§ Exercise goal
Edit the data below by replacing "Collapse" with "Expand" wherever it appears, and leave everything else unchanged.

§ Material for this task
▬▬▬
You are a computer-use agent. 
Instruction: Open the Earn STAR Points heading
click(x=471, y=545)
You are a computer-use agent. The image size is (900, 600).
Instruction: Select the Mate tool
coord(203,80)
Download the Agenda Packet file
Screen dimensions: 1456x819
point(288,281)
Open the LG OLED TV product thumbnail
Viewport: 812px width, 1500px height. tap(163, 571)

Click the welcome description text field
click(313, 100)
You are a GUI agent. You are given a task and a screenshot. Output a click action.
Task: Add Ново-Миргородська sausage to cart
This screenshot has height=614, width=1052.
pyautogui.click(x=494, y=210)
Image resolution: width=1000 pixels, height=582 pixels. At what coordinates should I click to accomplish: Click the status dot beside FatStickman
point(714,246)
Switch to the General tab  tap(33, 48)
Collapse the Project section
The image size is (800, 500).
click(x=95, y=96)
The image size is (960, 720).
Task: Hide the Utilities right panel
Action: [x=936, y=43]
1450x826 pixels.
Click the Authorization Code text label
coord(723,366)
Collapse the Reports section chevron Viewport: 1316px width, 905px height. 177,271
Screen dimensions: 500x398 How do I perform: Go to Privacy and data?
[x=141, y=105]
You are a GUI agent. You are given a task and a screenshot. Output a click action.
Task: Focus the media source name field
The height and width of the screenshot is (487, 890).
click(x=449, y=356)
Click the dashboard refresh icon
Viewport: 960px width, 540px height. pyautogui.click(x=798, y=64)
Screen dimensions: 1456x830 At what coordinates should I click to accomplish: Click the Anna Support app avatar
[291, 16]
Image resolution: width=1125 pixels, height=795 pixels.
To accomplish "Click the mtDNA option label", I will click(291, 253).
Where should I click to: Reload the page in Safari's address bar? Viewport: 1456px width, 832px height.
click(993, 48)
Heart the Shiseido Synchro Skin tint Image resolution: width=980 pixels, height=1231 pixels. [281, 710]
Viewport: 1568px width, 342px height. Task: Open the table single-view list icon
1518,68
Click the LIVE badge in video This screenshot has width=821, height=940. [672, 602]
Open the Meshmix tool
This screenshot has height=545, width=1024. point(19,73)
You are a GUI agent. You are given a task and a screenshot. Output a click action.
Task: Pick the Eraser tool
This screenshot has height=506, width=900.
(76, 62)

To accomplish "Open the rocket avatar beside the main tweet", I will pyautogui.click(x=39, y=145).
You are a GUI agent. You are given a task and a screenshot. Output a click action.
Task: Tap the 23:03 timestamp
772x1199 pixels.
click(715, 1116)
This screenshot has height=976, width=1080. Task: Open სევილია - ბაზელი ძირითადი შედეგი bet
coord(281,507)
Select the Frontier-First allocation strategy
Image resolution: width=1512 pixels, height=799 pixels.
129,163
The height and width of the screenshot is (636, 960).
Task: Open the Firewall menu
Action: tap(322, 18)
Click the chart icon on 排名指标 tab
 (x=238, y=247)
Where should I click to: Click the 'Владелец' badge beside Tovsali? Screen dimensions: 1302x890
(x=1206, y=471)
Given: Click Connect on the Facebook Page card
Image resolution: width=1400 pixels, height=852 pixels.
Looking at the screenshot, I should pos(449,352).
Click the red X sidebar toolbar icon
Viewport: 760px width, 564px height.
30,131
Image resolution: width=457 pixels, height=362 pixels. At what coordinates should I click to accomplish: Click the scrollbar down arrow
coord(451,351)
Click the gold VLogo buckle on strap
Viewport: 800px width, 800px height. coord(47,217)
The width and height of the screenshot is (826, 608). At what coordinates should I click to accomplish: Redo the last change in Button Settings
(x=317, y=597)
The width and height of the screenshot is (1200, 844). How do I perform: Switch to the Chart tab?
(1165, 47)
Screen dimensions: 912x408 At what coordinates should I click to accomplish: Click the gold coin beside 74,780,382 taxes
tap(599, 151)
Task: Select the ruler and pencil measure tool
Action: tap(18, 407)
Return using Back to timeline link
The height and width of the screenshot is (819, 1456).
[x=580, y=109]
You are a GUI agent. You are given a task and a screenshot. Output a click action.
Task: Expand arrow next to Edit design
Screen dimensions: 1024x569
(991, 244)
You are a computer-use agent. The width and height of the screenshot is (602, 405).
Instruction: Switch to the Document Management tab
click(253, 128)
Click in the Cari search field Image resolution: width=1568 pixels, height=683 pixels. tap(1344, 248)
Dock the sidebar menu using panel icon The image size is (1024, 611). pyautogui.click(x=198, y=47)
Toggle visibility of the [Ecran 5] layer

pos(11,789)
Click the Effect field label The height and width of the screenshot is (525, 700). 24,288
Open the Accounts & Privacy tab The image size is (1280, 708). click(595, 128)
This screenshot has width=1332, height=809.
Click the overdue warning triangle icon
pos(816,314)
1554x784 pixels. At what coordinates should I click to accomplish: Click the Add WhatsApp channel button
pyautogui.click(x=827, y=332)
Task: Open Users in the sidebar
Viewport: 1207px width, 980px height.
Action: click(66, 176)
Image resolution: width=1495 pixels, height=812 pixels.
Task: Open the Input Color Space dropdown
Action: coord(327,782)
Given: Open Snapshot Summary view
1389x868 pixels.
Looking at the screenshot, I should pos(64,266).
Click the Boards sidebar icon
▬▬▬
§ Problem solution
You are a computer-use agent. 
Instruction: Open the Earn STAR Points heading
click(x=471, y=545)
You are a computer-use agent. The image size is (900, 600).
Instruction: Select the Mate tool
coord(203,80)
Download the Agenda Packet file
Screen dimensions: 1456x819
point(288,281)
Open the LG OLED TV product thumbnail
Viewport: 812px width, 1500px height. tap(163, 571)

Click the welcome description text field
click(313, 100)
You are a GUI agent. You are given a task and a screenshot. Output a click action.
Task: Add Ново-Миргородська sausage to cart
This screenshot has height=614, width=1052.
pyautogui.click(x=494, y=210)
Image resolution: width=1000 pixels, height=582 pixels. At what coordinates should I click to accomplish: Click the status dot beside FatStickman
point(714,246)
Switch to the General tab  tap(33, 48)
Expand the Project section
The image size is (800, 500).
click(x=95, y=96)
The image size is (960, 720).
Task: Hide the Utilities right panel
Action: [x=936, y=43]
1450x826 pixels.
Click the Authorization Code text label
coord(723,366)
Expand the Reports section chevron Viewport: 1316px width, 905px height. 177,271
Screen dimensions: 500x398 How do I perform: Go to Privacy and data?
[x=141, y=105]
You are a GUI agent. You are given a task and a screenshot. Output a click action.
Task: Focus the media source name field
The height and width of the screenshot is (487, 890).
click(x=449, y=356)
Click the dashboard refresh icon
Viewport: 960px width, 540px height. pyautogui.click(x=798, y=64)
Screen dimensions: 1456x830 At what coordinates should I click to accomplish: Click the Anna Support app avatar
[291, 16]
Image resolution: width=1125 pixels, height=795 pixels.
To accomplish "Click the mtDNA option label", I will click(291, 253).
Where should I click to: Reload the page in Safari's address bar? Viewport: 1456px width, 832px height.
click(993, 48)
Heart the Shiseido Synchro Skin tint Image resolution: width=980 pixels, height=1231 pixels. [281, 710]
Viewport: 1568px width, 342px height. Task: Open the table single-view list icon
1518,68
Click the LIVE badge in video This screenshot has width=821, height=940. [672, 602]
Open the Meshmix tool
This screenshot has height=545, width=1024. point(19,73)
You are a GUI agent. You are given a task and a screenshot. Output a click action.
Task: Pick the Eraser tool
This screenshot has height=506, width=900.
(76, 62)

To accomplish "Open the rocket avatar beside the main tweet", I will pyautogui.click(x=39, y=145).
You are a GUI agent. You are given a task and a screenshot. Output a click action.
Task: Tap the 23:03 timestamp
772x1199 pixels.
click(715, 1116)
This screenshot has height=976, width=1080. Task: Open სევილია - ბაზელი ძირითადი შედეგი bet
coord(281,507)
Select the Frontier-First allocation strategy
Image resolution: width=1512 pixels, height=799 pixels.
129,163
The height and width of the screenshot is (636, 960).
Task: Open the Firewall menu
Action: tap(322, 18)
Click the chart icon on 排名指标 tab
 (x=238, y=247)
Where should I click to: Click the 'Владелец' badge beside Tovsali? Screen dimensions: 1302x890
(x=1206, y=471)
Given: Click Connect on the Facebook Page card
Image resolution: width=1400 pixels, height=852 pixels.
Looking at the screenshot, I should pos(449,352).
Click the red X sidebar toolbar icon
Viewport: 760px width, 564px height.
30,131
Image resolution: width=457 pixels, height=362 pixels. At what coordinates should I click to accomplish: Click the scrollbar down arrow
coord(451,351)
Click the gold VLogo buckle on strap
Viewport: 800px width, 800px height. coord(47,217)
The width and height of the screenshot is (826, 608). At what coordinates should I click to accomplish: Redo the last change in Button Settings
(x=317, y=597)
The width and height of the screenshot is (1200, 844). How do I perform: Switch to the Chart tab?
(1165, 47)
Screen dimensions: 912x408 At what coordinates should I click to accomplish: Click the gold coin beside 74,780,382 taxes
tap(599, 151)
Task: Select the ruler and pencil measure tool
Action: tap(18, 407)
Return using Back to timeline link
The height and width of the screenshot is (819, 1456).
[x=580, y=109]
You are a GUI agent. You are given a task and a screenshot. Output a click action.
Task: Expand arrow next to Edit design
Screen dimensions: 1024x569
(991, 244)
You are a computer-use agent. The width and height of the screenshot is (602, 405).
Instruction: Switch to the Document Management tab
click(253, 128)
Click in the Cari search field Image resolution: width=1568 pixels, height=683 pixels. tap(1344, 248)
Dock the sidebar menu using panel icon The image size is (1024, 611). pyautogui.click(x=198, y=47)
Toggle visibility of the [Ecran 5] layer

pos(11,789)
Click the Effect field label The height and width of the screenshot is (525, 700). 24,288
Open the Accounts & Privacy tab The image size is (1280, 708). click(595, 128)
This screenshot has width=1332, height=809.
Click the overdue warning triangle icon
pos(816,314)
1554x784 pixels. At what coordinates should I click to accomplish: Click the Add WhatsApp channel button
pyautogui.click(x=827, y=332)
Task: Open Users in the sidebar
Viewport: 1207px width, 980px height.
Action: click(66, 176)
Image resolution: width=1495 pixels, height=812 pixels.
Task: Open the Input Color Space dropdown
Action: coord(327,782)
Given: Open Snapshot Summary view
1389x868 pixels.
Looking at the screenshot, I should pos(64,266).
Click the Boards sidebar icon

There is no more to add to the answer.